Table of essential and non-essential amino acids

what amino acids are required to be present in food

First you need to understand what are the amino acids in general and why these organic protein compounds are so important for the body (or, more precisely, a certain part of them). What do professionals say?

  • Essential acids, among which 8 pieces are obligatory for a person, are otherwise called essential. They are not synthesized by the body, so they must come from the outside, from food. In some cases, assigned amino acids in pure form. Their value lies in the fact that they influence absolutely all internal systems. The antioxidant function is particularly pronounced.
  • Replaceable acids, whose number is greater - 14 pcs., Contrary to their name, should not disappear from the diet, however they can be produced by the body independently, therefore products may contain fewer of them. Their functions are the same as essential amino acids.

To better remember which elements you should definitely look for in food, and which may be secondary, read the table below.

Replaceable

Irreplaceable

Conditionally irreplaceable

Alanine

Valin

Arginine

Asparagin

Isoleucine

Histidine

Glycol

Leucine

Glutamine

Lysine

Glycine

Methionine

-

Norleucine

Threonine

Oxylysine

Tryptophan

Hydroxyproline

Phenylalanine

Ornithine

Proline

Serine

Tyrosine

Cystine

Citrulline

As you can see, there is a separate group of conditionally essential amino acids, elements of which are sometimes included in the category of essential. Why is this situation happening? The fact is that with acute need, both arginine and histidine are still synthesized in the body, but for this some of the essential amino acids will be involved. Accordingly, in the absence of the latter, they also become irreplaceable, that is, not produced. In addition, the group of irreplaceable arginine and histidine fall in children.

Why do we need amino acids?

Why do we need amino acids?

About the general causes of the value of these elements for the body it has already been discussed, but for a better understanding of what is happening, it is worthwhile to focus on certain elements. But before it is necessary to once again emphasize that those names that are not included in the list below are not useless - rather, they play a secondary role. However, they cannot be completely abandoned.

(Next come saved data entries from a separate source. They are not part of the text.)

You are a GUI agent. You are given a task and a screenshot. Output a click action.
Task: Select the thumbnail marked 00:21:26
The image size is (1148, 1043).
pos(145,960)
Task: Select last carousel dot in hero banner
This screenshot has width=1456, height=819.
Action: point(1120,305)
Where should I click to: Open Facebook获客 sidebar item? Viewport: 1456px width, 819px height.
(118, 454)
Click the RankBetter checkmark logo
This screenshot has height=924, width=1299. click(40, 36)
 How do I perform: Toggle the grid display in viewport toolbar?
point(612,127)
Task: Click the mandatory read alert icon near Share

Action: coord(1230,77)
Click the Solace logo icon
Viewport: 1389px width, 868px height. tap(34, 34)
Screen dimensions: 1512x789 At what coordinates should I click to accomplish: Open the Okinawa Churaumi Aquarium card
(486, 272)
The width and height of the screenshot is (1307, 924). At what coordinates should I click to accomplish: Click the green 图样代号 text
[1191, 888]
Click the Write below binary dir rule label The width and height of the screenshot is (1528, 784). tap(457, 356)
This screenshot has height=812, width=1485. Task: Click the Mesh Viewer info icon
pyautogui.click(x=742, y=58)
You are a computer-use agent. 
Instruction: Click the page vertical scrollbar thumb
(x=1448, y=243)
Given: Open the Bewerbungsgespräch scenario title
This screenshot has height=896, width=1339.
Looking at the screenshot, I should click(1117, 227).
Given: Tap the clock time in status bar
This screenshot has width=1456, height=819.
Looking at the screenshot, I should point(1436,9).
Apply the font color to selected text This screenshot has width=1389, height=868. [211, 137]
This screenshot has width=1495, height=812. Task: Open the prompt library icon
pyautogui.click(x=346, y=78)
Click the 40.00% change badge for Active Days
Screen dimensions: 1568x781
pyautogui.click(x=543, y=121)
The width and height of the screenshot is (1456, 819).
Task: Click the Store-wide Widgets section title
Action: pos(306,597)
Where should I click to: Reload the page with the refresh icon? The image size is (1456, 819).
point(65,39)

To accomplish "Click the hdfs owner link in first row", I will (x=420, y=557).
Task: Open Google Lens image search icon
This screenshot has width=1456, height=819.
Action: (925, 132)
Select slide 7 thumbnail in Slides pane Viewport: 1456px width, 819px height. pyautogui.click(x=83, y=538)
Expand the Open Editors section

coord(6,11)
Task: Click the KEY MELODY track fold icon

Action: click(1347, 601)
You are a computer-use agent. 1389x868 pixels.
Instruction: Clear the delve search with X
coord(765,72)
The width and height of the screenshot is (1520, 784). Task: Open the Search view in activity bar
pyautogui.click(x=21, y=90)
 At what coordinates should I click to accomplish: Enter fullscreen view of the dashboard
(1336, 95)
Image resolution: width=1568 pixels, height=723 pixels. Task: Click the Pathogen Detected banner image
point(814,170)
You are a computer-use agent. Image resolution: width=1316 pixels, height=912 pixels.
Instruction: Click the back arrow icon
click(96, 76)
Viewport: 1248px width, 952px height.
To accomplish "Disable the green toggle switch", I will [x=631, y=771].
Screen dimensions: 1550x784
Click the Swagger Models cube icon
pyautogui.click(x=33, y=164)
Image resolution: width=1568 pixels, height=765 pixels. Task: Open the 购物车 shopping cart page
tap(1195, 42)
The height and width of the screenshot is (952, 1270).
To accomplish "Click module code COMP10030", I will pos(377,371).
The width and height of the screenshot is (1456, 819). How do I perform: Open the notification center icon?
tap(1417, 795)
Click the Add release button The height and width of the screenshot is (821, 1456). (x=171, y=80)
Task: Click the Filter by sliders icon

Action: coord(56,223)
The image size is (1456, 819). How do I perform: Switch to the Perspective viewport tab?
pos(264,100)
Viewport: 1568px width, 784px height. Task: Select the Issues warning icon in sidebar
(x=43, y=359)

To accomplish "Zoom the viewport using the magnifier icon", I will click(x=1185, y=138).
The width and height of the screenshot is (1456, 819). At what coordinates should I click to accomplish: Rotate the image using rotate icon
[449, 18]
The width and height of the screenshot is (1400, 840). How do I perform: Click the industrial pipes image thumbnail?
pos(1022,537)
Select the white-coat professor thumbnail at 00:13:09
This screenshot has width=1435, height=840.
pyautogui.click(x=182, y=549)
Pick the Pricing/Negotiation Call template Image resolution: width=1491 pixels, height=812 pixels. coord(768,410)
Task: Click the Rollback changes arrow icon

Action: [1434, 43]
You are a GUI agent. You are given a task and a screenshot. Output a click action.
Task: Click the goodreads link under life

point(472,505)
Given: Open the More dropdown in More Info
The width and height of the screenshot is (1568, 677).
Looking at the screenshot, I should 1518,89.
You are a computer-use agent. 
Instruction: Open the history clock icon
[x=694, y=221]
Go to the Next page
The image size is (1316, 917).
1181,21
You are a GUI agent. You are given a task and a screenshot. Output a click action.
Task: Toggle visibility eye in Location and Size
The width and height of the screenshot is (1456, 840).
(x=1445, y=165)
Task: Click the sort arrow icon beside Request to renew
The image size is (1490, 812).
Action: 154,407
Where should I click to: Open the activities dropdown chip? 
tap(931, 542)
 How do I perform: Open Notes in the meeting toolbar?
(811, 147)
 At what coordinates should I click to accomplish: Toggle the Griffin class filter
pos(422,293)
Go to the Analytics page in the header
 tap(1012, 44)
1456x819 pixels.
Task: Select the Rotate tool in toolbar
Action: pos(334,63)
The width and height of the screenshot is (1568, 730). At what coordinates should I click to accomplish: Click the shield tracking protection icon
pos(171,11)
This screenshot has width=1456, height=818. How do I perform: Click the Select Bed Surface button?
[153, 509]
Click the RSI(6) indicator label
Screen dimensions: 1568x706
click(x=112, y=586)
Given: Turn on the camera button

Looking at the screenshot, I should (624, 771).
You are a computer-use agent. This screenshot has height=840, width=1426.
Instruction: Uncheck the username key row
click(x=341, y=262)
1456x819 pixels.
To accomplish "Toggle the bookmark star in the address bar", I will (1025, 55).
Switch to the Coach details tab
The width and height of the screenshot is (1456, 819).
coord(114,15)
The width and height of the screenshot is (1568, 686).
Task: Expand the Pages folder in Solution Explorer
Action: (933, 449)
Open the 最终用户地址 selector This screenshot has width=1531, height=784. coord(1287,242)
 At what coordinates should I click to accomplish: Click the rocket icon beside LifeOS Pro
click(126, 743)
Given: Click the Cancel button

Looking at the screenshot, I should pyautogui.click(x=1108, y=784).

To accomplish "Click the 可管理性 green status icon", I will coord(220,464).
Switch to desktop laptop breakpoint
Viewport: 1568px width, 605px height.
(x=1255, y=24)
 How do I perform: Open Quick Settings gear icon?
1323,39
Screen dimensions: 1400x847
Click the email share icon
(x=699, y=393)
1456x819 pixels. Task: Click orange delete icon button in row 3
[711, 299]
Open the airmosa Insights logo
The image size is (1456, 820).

  • Valine takes part in nitrogen metabolism and regulates metabolic processes in muscle tissue, promotes their regeneration, and produces energy.
  • Leucine acts as a defender of the integrity of muscle tissue, as well as its regenerator, but it can also restore bone tissue, as well as the epidermis. It also normalizes glucose levels, contributes to the production of growth hormone.
  • Lysine is an integral part of most proteins, is involved in the formation of bone tissue, improves calcium absorption and tissue regeneration, and helps increase overall endurance and muscle strength. Women need it to improve the quality of hair and libido.
  • Isoleucine is required to prevent anemia, because it helps produce hemoglobin, and is also needed to adjust sugar, increase overall body endurance, and trigger regenerative processes in muscles.
  • Methionine helps to process fats, preventing them from being deposited on the internal organs and walls of blood vessels, improves digestion, is necessary for the treatment of arthritis and osteoporosis, elimination of toxicosis during pregnancy. It is also able to protect the body from radiation.
  • Threonine is required for the metabolism of proteins and fats, the production of collagen, strengthens the immune system, takes part in the work of the heart, prevents fats from being deposited in the liver.
  • Tryptophan allows you to produce serotonin, fights insomnia and mood swings, dulls the feeling of hunger.
  • Phenylalanine turns to tiriosin, which is involved in the development of neurotransmitters, and also improves mood, memory, concentration, reduces the degree of pain, reduces the feeling of hunger.

Amino acids have an increased value for people involved in sports, because they protect the body from injury. But the common man, far from high physical activity, needs to maintain their balance so as not to have problems with the immune system, metabolism and the state of the musculoskeletal tissue.